> [ABOUT THIS EXERCISE]:
Copy out all of the records, exactly as they appear.

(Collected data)
--------------------------------------------------
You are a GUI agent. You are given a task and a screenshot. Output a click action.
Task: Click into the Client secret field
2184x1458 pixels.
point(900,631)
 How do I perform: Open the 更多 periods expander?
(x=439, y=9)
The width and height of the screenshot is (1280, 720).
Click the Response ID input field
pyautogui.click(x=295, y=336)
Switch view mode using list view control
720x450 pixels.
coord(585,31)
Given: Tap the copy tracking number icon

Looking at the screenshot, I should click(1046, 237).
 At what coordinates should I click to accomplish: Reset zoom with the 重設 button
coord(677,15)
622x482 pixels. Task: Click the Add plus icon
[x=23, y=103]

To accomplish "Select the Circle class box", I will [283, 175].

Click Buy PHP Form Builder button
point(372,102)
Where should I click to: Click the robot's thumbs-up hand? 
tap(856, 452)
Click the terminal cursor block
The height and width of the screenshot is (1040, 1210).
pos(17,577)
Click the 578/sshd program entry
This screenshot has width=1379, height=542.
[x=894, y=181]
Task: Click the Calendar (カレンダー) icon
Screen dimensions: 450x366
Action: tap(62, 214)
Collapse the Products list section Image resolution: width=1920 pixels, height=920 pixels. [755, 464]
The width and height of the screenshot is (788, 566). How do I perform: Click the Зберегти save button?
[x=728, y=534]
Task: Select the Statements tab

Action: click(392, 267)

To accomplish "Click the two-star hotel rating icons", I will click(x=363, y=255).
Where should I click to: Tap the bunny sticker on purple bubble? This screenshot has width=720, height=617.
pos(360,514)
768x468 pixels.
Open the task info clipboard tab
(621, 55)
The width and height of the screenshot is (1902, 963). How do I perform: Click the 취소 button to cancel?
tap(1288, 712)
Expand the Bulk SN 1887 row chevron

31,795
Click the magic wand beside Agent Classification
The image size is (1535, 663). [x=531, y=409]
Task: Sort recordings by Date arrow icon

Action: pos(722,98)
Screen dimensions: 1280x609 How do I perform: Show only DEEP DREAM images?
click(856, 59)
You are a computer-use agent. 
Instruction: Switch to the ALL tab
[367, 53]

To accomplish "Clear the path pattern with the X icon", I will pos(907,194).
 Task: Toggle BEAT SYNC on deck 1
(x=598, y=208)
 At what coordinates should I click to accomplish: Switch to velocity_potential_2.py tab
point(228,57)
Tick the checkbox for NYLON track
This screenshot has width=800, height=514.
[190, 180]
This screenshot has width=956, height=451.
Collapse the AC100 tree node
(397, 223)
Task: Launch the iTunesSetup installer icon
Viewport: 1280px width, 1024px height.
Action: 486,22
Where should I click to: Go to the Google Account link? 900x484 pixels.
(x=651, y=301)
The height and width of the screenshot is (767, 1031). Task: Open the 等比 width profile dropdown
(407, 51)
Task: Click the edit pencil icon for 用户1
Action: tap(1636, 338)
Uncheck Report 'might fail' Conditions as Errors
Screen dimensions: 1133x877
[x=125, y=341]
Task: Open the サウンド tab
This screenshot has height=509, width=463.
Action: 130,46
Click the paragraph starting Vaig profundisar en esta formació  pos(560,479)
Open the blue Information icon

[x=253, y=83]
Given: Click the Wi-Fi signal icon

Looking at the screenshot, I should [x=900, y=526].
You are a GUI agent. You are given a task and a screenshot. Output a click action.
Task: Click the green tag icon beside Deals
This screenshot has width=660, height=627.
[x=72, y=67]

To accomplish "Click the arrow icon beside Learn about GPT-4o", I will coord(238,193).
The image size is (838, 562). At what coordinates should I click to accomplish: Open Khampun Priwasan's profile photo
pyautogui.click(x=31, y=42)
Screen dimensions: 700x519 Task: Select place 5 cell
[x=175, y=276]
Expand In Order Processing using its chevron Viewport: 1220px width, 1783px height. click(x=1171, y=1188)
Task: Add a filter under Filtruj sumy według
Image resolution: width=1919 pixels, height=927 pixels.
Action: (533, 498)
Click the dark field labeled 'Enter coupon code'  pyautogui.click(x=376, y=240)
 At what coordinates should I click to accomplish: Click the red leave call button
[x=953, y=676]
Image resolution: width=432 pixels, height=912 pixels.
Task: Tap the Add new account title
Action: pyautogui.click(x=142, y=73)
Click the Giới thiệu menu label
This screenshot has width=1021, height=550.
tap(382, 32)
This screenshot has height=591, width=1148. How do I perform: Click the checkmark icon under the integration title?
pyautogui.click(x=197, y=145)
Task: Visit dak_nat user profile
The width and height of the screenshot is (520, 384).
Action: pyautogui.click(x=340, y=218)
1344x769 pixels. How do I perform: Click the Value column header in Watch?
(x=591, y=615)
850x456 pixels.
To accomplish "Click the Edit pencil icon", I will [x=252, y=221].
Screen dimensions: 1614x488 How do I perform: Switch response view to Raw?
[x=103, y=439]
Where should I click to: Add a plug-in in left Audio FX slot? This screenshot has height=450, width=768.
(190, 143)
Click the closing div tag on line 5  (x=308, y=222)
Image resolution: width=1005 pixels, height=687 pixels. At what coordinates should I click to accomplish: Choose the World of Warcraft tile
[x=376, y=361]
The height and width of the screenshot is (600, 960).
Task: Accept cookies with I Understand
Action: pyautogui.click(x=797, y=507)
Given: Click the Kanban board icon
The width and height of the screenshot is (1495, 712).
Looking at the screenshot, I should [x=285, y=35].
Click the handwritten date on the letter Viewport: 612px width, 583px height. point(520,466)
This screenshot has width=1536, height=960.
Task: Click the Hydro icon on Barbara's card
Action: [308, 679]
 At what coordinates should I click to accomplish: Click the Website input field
--------------------------------------------------
> [SOLUTION TO THIS TASK]:
You are a GUI agent. You are given a task and a screenshot. Output a click action.
Task: Click into the Client secret field
2184x1458 pixels.
point(900,631)
 How do I perform: Open the 更多 periods expander?
(x=439, y=9)
The width and height of the screenshot is (1280, 720).
Click the Response ID input field
pyautogui.click(x=295, y=336)
Switch view mode using list view control
720x450 pixels.
coord(585,31)
Given: Tap the copy tracking number icon

Looking at the screenshot, I should click(1046, 237).
 At what coordinates should I click to accomplish: Reset zoom with the 重設 button
coord(677,15)
622x482 pixels. Task: Click the Add plus icon
[x=23, y=103]

To accomplish "Select the Circle class box", I will [283, 175].

Click Buy PHP Form Builder button
point(372,102)
Where should I click to: Click the robot's thumbs-up hand? 
tap(856, 452)
Click the terminal cursor block
The height and width of the screenshot is (1040, 1210).
pos(17,577)
Click the 578/sshd program entry
This screenshot has width=1379, height=542.
[x=894, y=181]
Task: Click the Calendar (カレンダー) icon
Screen dimensions: 450x366
Action: tap(62, 214)
Collapse the Products list section Image resolution: width=1920 pixels, height=920 pixels. [755, 464]
The width and height of the screenshot is (788, 566). How do I perform: Click the Зберегти save button?
[x=728, y=534]
Task: Select the Statements tab

Action: click(392, 267)

To accomplish "Click the two-star hotel rating icons", I will click(x=363, y=255).
Where should I click to: Tap the bunny sticker on purple bubble? This screenshot has width=720, height=617.
pos(360,514)
768x468 pixels.
Open the task info clipboard tab
(621, 55)
The width and height of the screenshot is (1902, 963). How do I perform: Click the 취소 button to cancel?
tap(1288, 712)
Expand the Bulk SN 1887 row chevron

31,795
Click the magic wand beside Agent Classification
The image size is (1535, 663). [x=531, y=409]
Task: Sort recordings by Date arrow icon

Action: pos(722,98)
Screen dimensions: 1280x609 How do I perform: Show only DEEP DREAM images?
click(856, 59)
You are a computer-use agent. 
Instruction: Switch to the ALL tab
[367, 53]

To accomplish "Clear the path pattern with the X icon", I will pos(907,194).
 Task: Toggle BEAT SYNC on deck 1
(x=598, y=208)
 At what coordinates should I click to accomplish: Switch to velocity_potential_2.py tab
point(228,57)
Tick the checkbox for NYLON track
This screenshot has width=800, height=514.
[190, 180]
This screenshot has width=956, height=451.
Collapse the AC100 tree node
(397, 223)
Task: Launch the iTunesSetup installer icon
Viewport: 1280px width, 1024px height.
Action: 486,22
Where should I click to: Go to the Google Account link? 900x484 pixels.
(x=651, y=301)
The height and width of the screenshot is (767, 1031). Task: Open the 等比 width profile dropdown
(407, 51)
Task: Click the edit pencil icon for 用户1
Action: tap(1636, 338)
Uncheck Report 'might fail' Conditions as Errors
Screen dimensions: 1133x877
[x=125, y=341]
Task: Open the サウンド tab
This screenshot has height=509, width=463.
Action: 130,46
Click the paragraph starting Vaig profundisar en esta formació  pos(560,479)
Open the blue Information icon

[x=253, y=83]
Given: Click the Wi-Fi signal icon

Looking at the screenshot, I should [x=900, y=526].
You are a GUI agent. You are given a task and a screenshot. Output a click action.
Task: Click the green tag icon beside Deals
This screenshot has width=660, height=627.
[x=72, y=67]

To accomplish "Click the arrow icon beside Learn about GPT-4o", I will coord(238,193).
The image size is (838, 562). At what coordinates should I click to accomplish: Open Khampun Priwasan's profile photo
pyautogui.click(x=31, y=42)
Screen dimensions: 700x519 Task: Select place 5 cell
[x=175, y=276]
Expand In Order Processing using its chevron Viewport: 1220px width, 1783px height. click(x=1171, y=1188)
Task: Add a filter under Filtruj sumy według
Image resolution: width=1919 pixels, height=927 pixels.
Action: (533, 498)
Click the dark field labeled 'Enter coupon code'  pyautogui.click(x=376, y=240)
 At what coordinates should I click to accomplish: Click the red leave call button
[x=953, y=676]
Image resolution: width=432 pixels, height=912 pixels.
Task: Tap the Add new account title
Action: pyautogui.click(x=142, y=73)
Click the Giới thiệu menu label
This screenshot has width=1021, height=550.
tap(382, 32)
This screenshot has height=591, width=1148. How do I perform: Click the checkmark icon under the integration title?
pyautogui.click(x=197, y=145)
Task: Visit dak_nat user profile
The width and height of the screenshot is (520, 384).
Action: pyautogui.click(x=340, y=218)
1344x769 pixels. How do I perform: Click the Value column header in Watch?
(x=591, y=615)
850x456 pixels.
To accomplish "Click the Edit pencil icon", I will [x=252, y=221].
Screen dimensions: 1614x488 How do I perform: Switch response view to Raw?
[x=103, y=439]
Where should I click to: Add a plug-in in left Audio FX slot? This screenshot has height=450, width=768.
(190, 143)
Click the closing div tag on line 5  (x=308, y=222)
Image resolution: width=1005 pixels, height=687 pixels. At what coordinates should I click to accomplish: Choose the World of Warcraft tile
[x=376, y=361]
The height and width of the screenshot is (600, 960).
Task: Accept cookies with I Understand
Action: pyautogui.click(x=797, y=507)
Given: Click the Kanban board icon
The width and height of the screenshot is (1495, 712).
Looking at the screenshot, I should [x=285, y=35].
Click the handwritten date on the letter Viewport: 612px width, 583px height. point(520,466)
This screenshot has width=1536, height=960.
Task: Click the Hydro icon on Barbara's card
Action: [308, 679]
 At what coordinates should I click to accomplish: Click the Website input field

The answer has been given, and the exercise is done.